Searching for Quotes has shifted at Google with an Updated Continuation Patent
In August of 2017, I wrote the post Google Searching Quotes of Entities. The patent that post was about was called Systems and methods for searching quotes of entities using a database.
I noticed that this patent was updated last year (February 2019) with a continuation patent. I like comparing the claims in older patents with the claims from newer continuation patents – it is a message saying, “We used to do something one way, but we have changed how we do it now, and want to protect our intellectual property by updating the claims in this patent with a newer version of it.”
Reviewing the Patents on quote searching
It appears that this patent is showing us that Google is paying more attention to indexing audio, and that shows in this updated patent.
Here is a comparison of the claims from the patents.
The first claim from the 2017 version – Systems and methods for searching quotes of entities using a database:
1. A computerized system for searching and identifying quotes, the system comprising: a memory device that stores a set of instructions; and at least one processor that executes the set of instructions to: receive a search query for a quote from a user; parse the query to identify one or more key words; match the one or more key words to knowledge graph items associated with candidate subject entities in a knowledge graph stored in one or more databases, wherein the knowledge graph includes a plurality of items associated with a plurality of subject entities and a plurality of relationships between the plurality of items; determine, based on the matching knowledge graph items, a relevance score for each of the candidate subject entities; identify, from the candidate subject entities, one or more subject entities for the query based on the relevance scores associated with the candidate subject entities; identify a set of quotes corresponding to the one or more subject entities; determine quote scores for the identified quotes based on at least one of the relationship of each quote to the one or more subject entities, the recency of each quote, or the popularity of each quote; select quotes from the identified quotes based on the quote scores; and transmit information to a display device to display the selected quotes to the user.
The first claim from the 2019 version – Systems and methods for searching quotes of entities using a database
1. A method comprising the following operations performed by one or more processors: receiving audio content from a client device of a user; performing audio analysis on the audio content to identify a quote in the audio content; determining the user as an author of the audio content based on recognizing the user as the speaker of the audio content; identifying, based on words or phrases extracted from the quote, one or more subject entities associated with the quote; storing, in a database, the quote, and an association of the quote to the subject entities and to the user being the author; subsequent to storing the quote and the association: receiving, from the user, a search query; parsing the search query to identify that the search query requests one or more quotes by the user about one or more of the subject entities; identifying, from the database and responsive to the search query, a set of quotes by the user corresponding to the one or more of the subject entities, the set of quotes including the quote; selecting the quote from the quotes of the set based at least in part on the recency of each quote; and transmitting, in response to the search query, information for presenting the selected quote to the user via the client device or an additional client device of the user.

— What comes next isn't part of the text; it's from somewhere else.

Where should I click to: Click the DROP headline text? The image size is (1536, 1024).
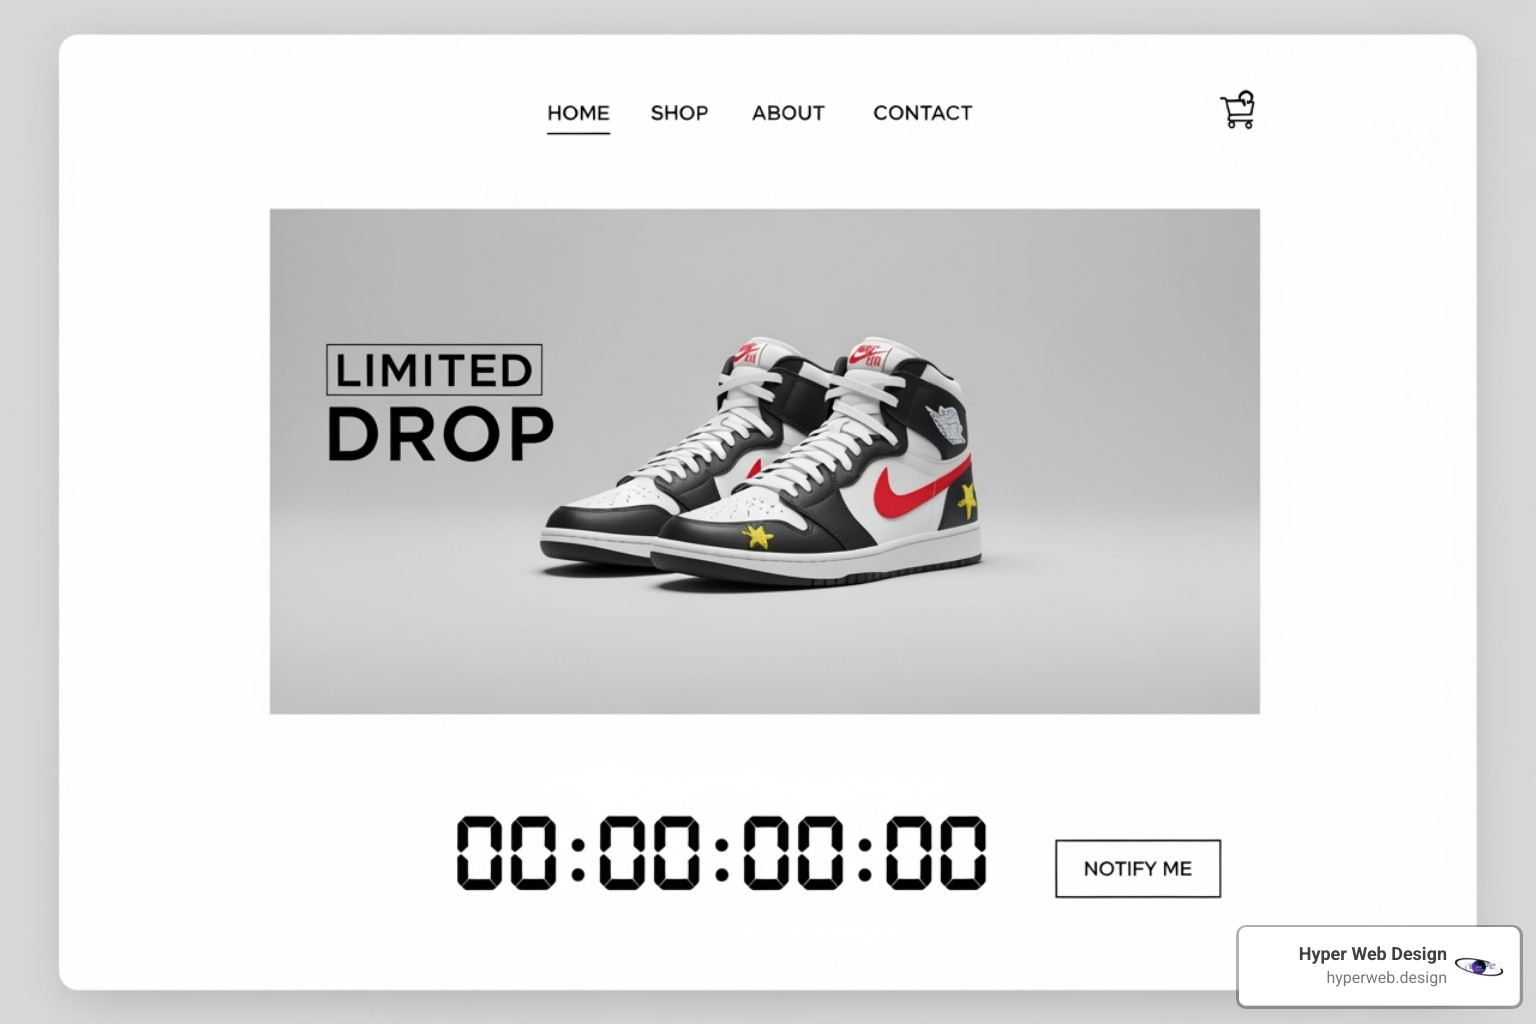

If you want to read about how this patent was originally intended to work, I detailed that process when I wrote about the original granted patent that was granted in 2017. The continuation patent was filed in 2017 and was granted last spring. The first version tells us about finding quotes looking at knowledge graph entries. The phrase “knowledge graph” was left out of the newer claim, but it also tells us that it is specifically looking for audio content, and performing analysis on audio content to collect quotes from entities.
What this update tells me is that Google is going to rely less upon finding quote information from knowledge base sources, and work upon collecting quote information from performing audio analysis. This seems to indicate a desire to build an infrastructure that doesn’t rely upon humans to update a knowledge graph but instead can rely upon automated programs that can crawl content on the web, and analyze that information and index it. This does look like an attempt to move towards an approach that can scale on a web level without relying upon people to record quotes from others.
I am seeing videos at the top of results when I search for quotes from movies, and that have been reported upon in the news. Like President Trump referring to a phone call he had with the leader of Ukraine as a “perfect phone call.”
Note that Google is showing videos as search results for that quote.
I tried a number of quotes that I am familiar with from history and from Movies, and I am seeing at or near the top of search results videos with those quotes in them. That isn’t proof that Google is using audio from videos to identify the sources of those quotes, but it isn’t a surprise after seeing how this patent has changed.
Has Google gotten that much better at understanding what is said in videos and indexing such content? It may be telling us that they have more confidence in how they have indexed video content. I would still recommend making transcripts of any videos that you publish to the web, to be safe in making sure content from a video gets indexed correctly. But it is possible that Google has gotten better at understanding audio in videos.
Of course, this change may be one triggered by an understanding of the intent behind quote searches. It’s possible that when someone searches for a quote, they may be less interested in learning who said something, and more interested in watching or hearing them say it. This would be a motivation for making sure that a video appears ranking highly in search results.